“I wonder what your parents said when they whispered,” I told her. They were in love. In a way like few other parents I knew. They were good parents, like mine.
Growing up, I did not know our moms and dads were so rare. I did not know that the sharp words that make children hide in the corners where, in some houses, common and made the children hide their emotions and made them hide their family from the rest of the world.
Julie and I are twins of different parents, separated before conception, born at the same time into John Kennedy's America. We grew up not knowing that other parents did not bother to whisper, that in other homes, the dialogue in our parents' hush was the every-day, out loud currency that curled children's ears, pounded them until they thought it was normal and they became numb to the pang. Numb, they carried that numbness into the conversations of their adult relationships—with a slew of predictable results.
What did they say when they whispered? The things, good and bad, that kids should not hear. Things those kids will only know when they old enough to unravel the code inside of their own relationships.

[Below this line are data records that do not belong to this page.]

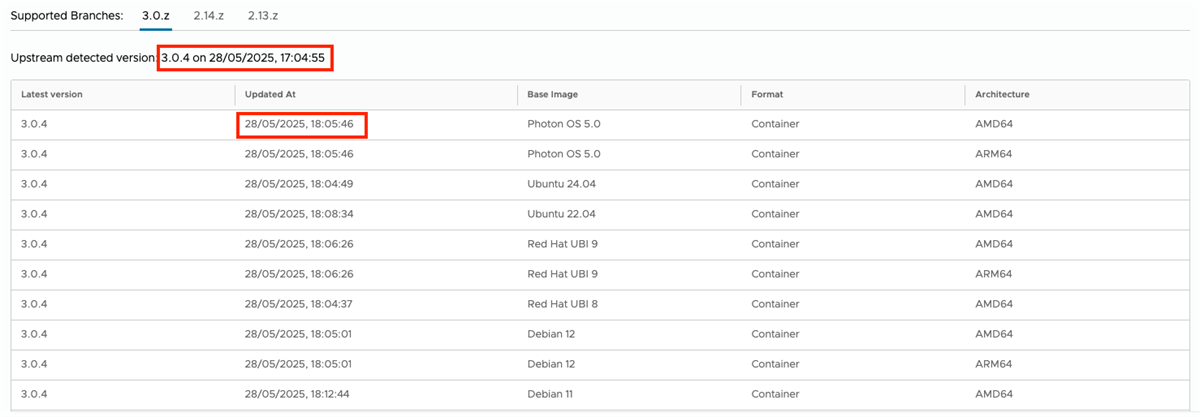The width and height of the screenshot is (1200, 417).
Task: Click the upstream detected version 17:04:55 text
Action: point(244,58)
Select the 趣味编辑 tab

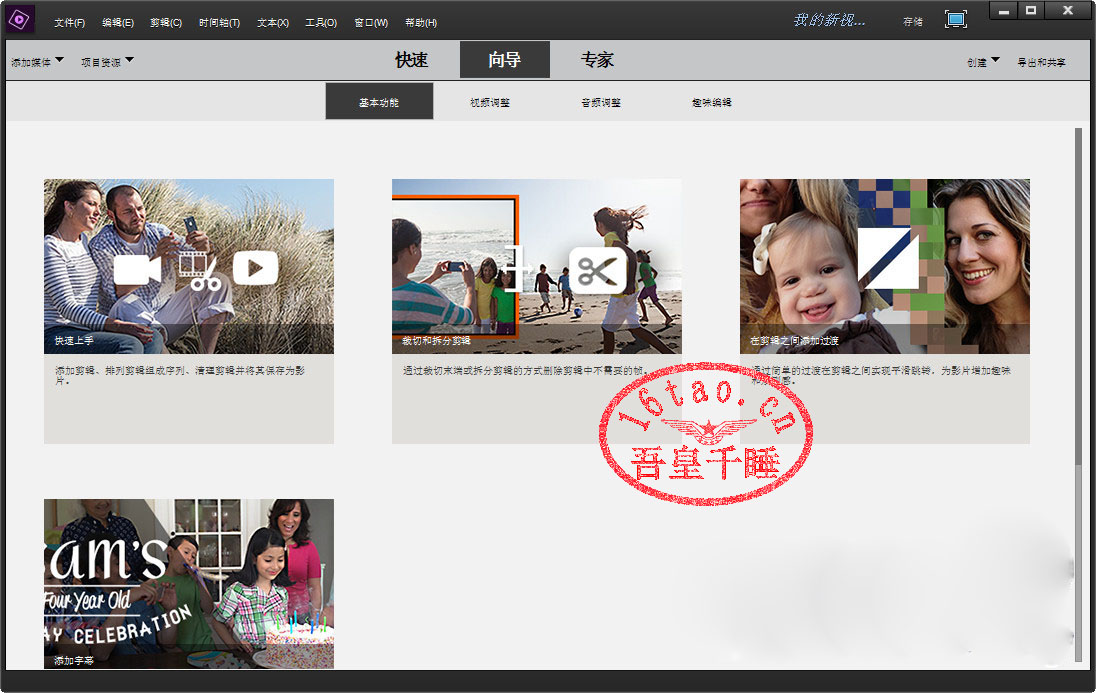pos(711,102)
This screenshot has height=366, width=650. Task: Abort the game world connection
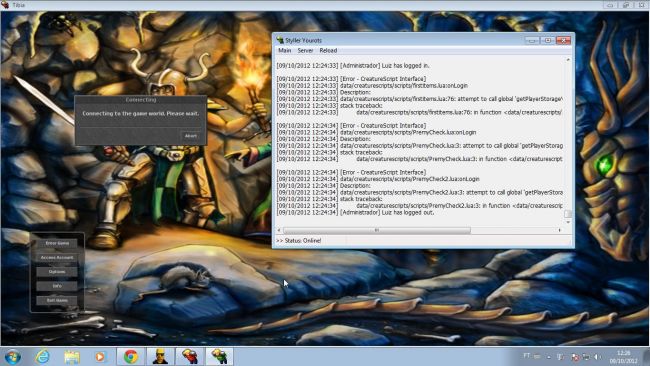(191, 136)
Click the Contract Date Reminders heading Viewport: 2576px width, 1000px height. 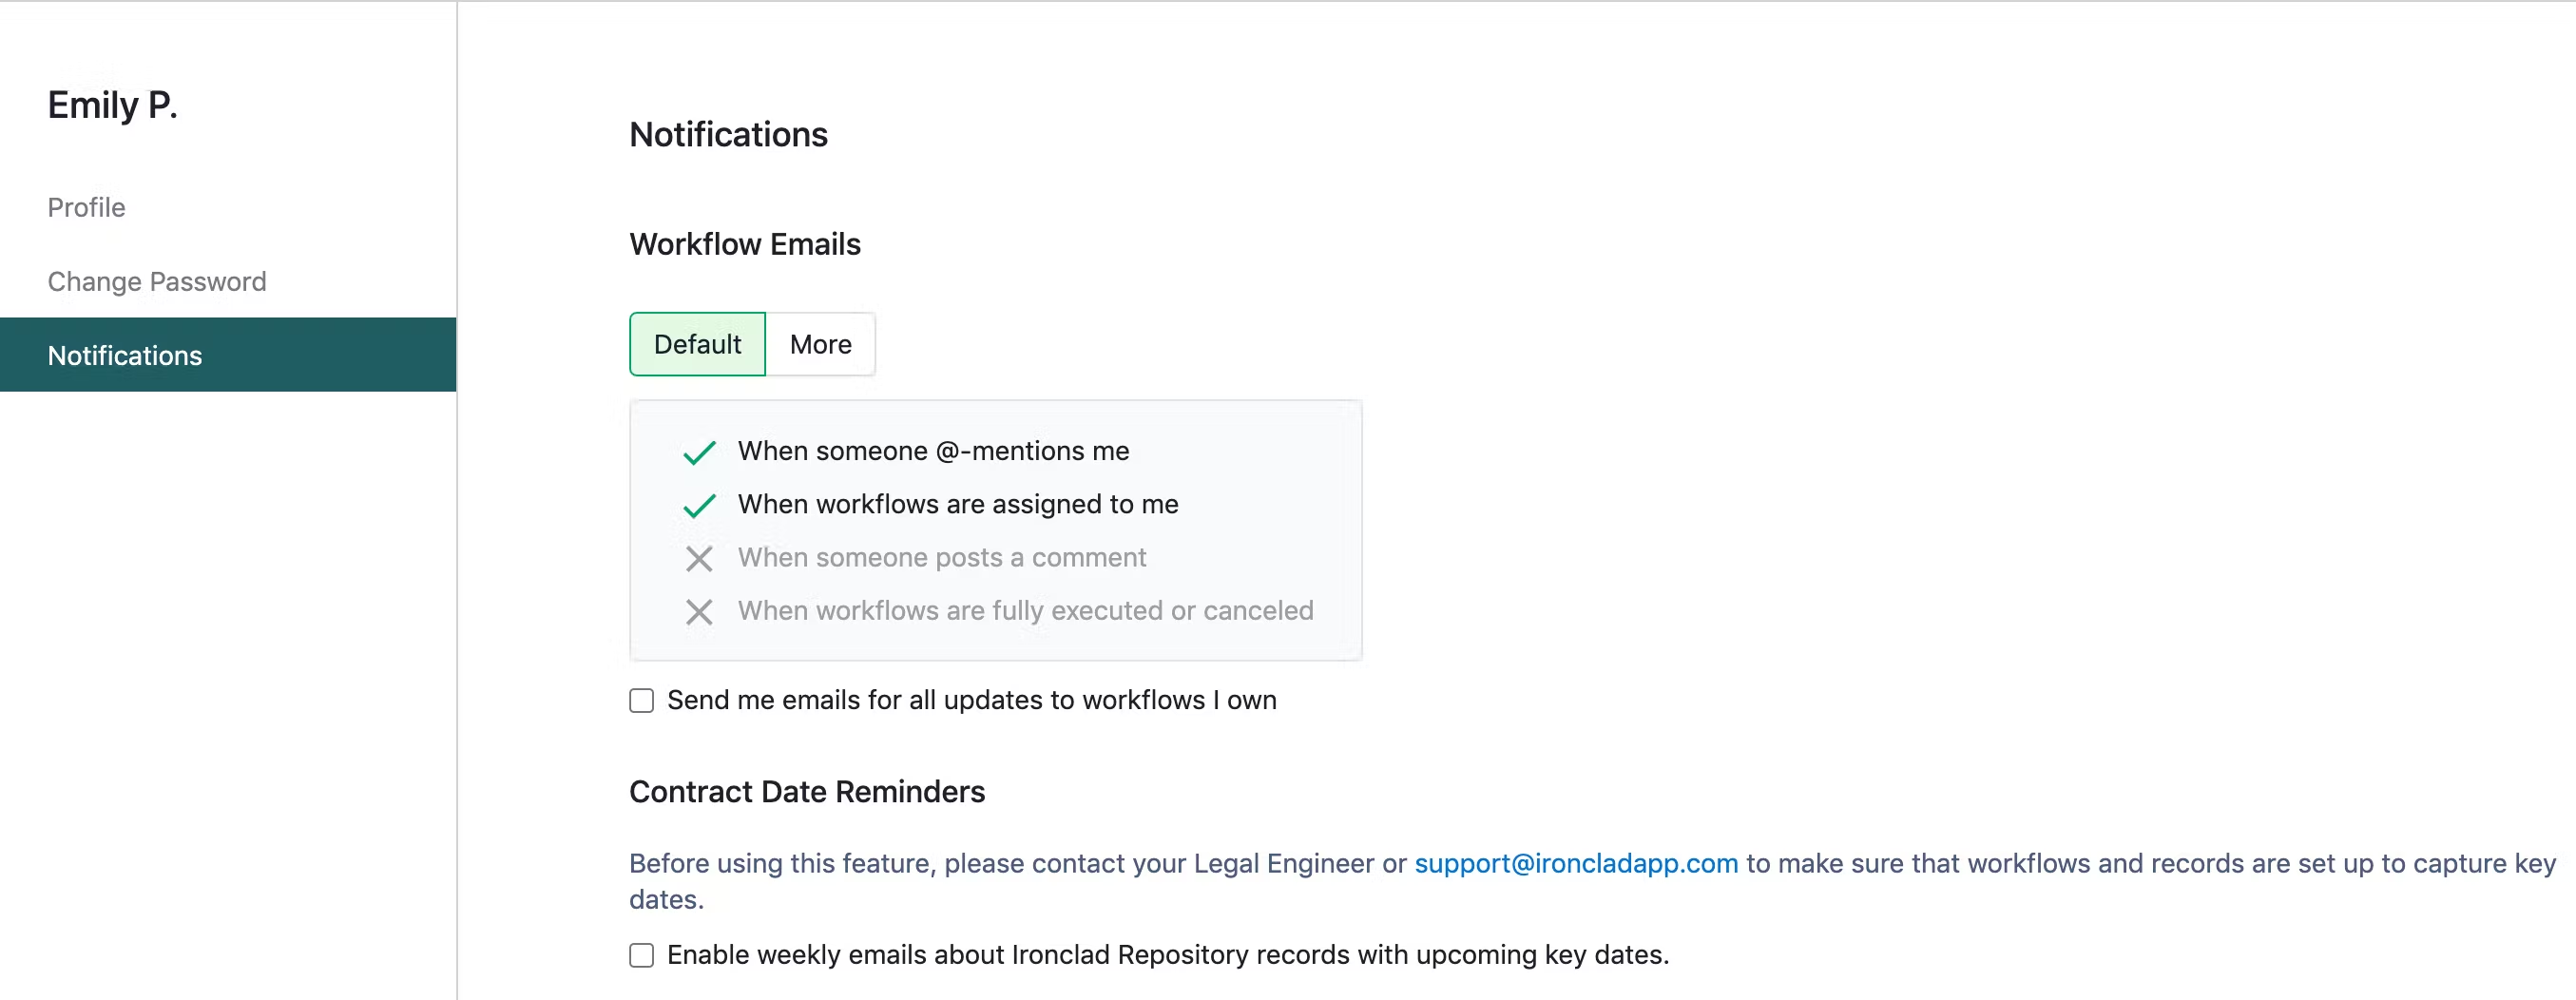[807, 792]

And out of convenience, forget that it was a truth harbored by their parents—secrets so pleasant and so unpleasant.
Things too complicated to explain, to understand, even for the grownups.
It is too complicated to understand that mom and dad are so mad at each other that they wished they did not love each other so much so that they could let out the rage whose origin they can't really understand because it is not the love. The rage is a stranger on the other side, wanting to jump in and play and make life look like mom and dad did not love each other so much.

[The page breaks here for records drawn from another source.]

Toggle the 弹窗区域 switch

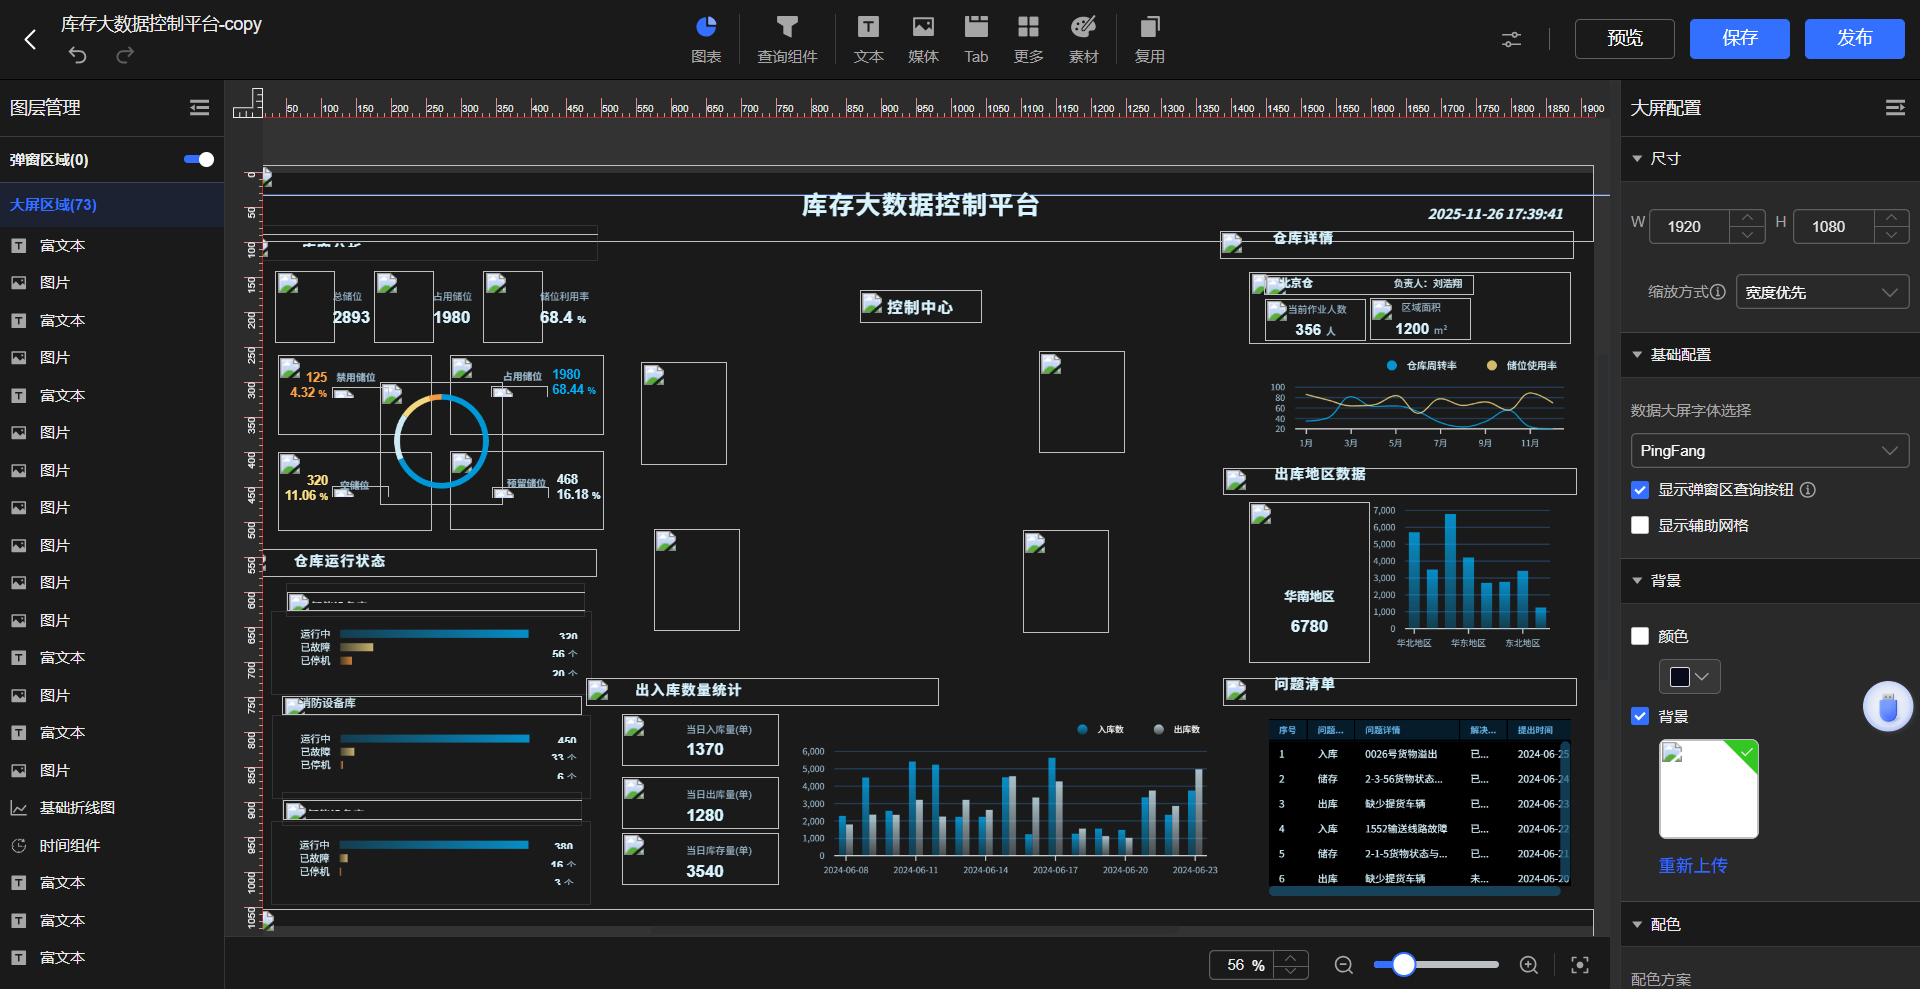pyautogui.click(x=199, y=160)
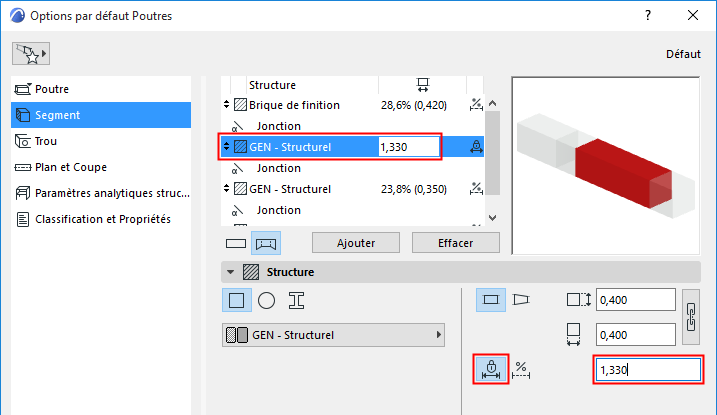Open the favorites star button
The height and width of the screenshot is (415, 717).
coord(31,53)
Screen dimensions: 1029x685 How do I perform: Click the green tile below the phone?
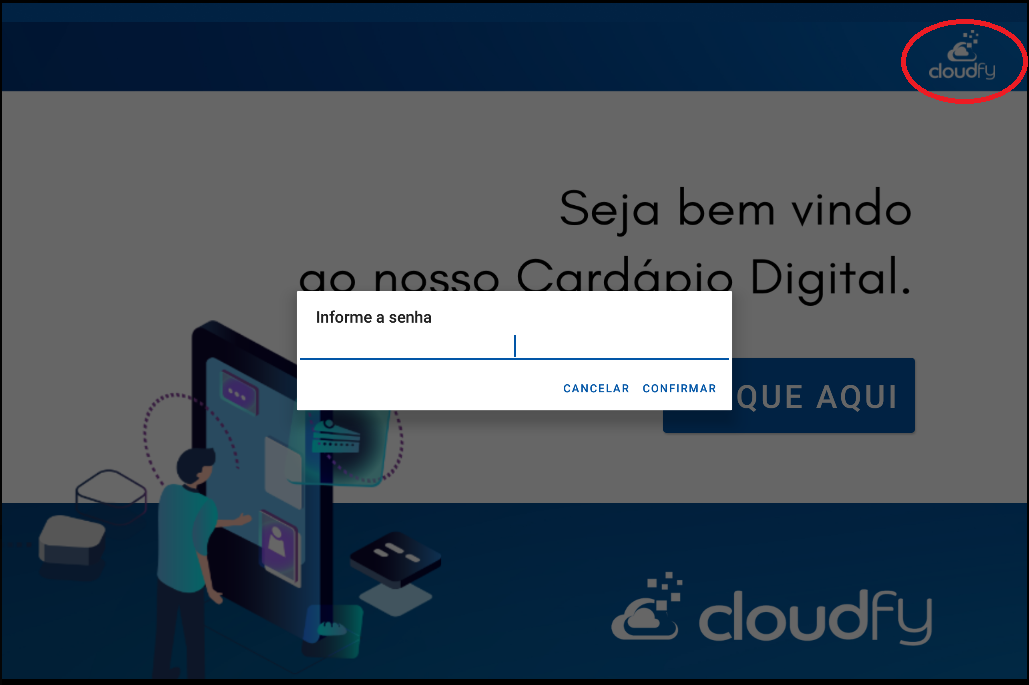pos(335,631)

Things too complicated to understand. Things like being in love. Like what mom and dad share that kids don't get to see—at least not on purpose and not deeper than an unconscious touch, stolen glance or tiny kiss. As kids, we are lucky to hear our parents say, “I love you,” to the other, and show it. We are lucky to not know the details of what comes after or what came before that compels them to say and show who they are to each other. We are free of that burden. Not our responsibility—even as we take on that responsibility in our own lives.

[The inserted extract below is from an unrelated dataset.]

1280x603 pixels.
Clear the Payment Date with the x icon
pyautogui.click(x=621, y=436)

They also whispered the numbers in the checkbook ledger and the worry and the caution. At the same time, they show us a frugality that attempts to spare their children from that worry in adulthood.
They whisper the intimate illnesses of neighbors, relatives or their own, but still show us how to care for and be kind to their suffering. And to be especially nice to their kids, because they were hurting, too.
They whisper the fights of neighbors or relative—fights made of the rage that did jump to the other side—the other side of the bedroom door that is mommy and daddy space. They whisper for moms and dads whose hurt is so much that they no longer love each other and the rage escapes. And somehow, we know that we should feel for the children, even if we are afraid to absorb those scary emotions.
When they can, they whisper their own fights. The quiet tension confuses.
Julie and I could not imagine living on that other side, the side of life where no one bothers to keep parent stuff behind the bedroom doors. Or sometimes it is just so much that it cannot be contained in that small intimate space. She and I grew up in houses where we would have never thought that we would ever find ourselves saying out loud to a parent—or at least to ourselves—“How can you share that with your daughter/son?” It is not a child's burden, even an adult child.
Julie wonders about the winter of losing her father. She wonders. We wonder. Losing him, did she also lose the love he shared with her mother? What questions where left unasked? What did he leave? He left her with with more than his memory of his childhood Cubs and the baseball glove that reminded her of why baseball is important, important even to one of the girls of John Kennedy's America, even in her great longing.
But what is the secret to that love? What is that answer? We still search for that, not knowing what questions we would or should have asked to know better. Or, in my case, what questions I am still not brave enough to ask to learn the lessons that hid behind the door. What is worse is that we sometimes forget the lessons we have already been shown, strong and good and that made our homes.
There is more to know. How to we find out? The reality of her father's passing: I know Julie's mother wished she could whisper that, but the news was so loud. Did Julie's ears curl? I still have the chance to ask, knowing I have some of the answers, knowing I am afraid of other truths. My mother, my father: they are waiting, waiting to lean over and whisper the answers in my ear. But not all of them. Because there are some things kids just should not know.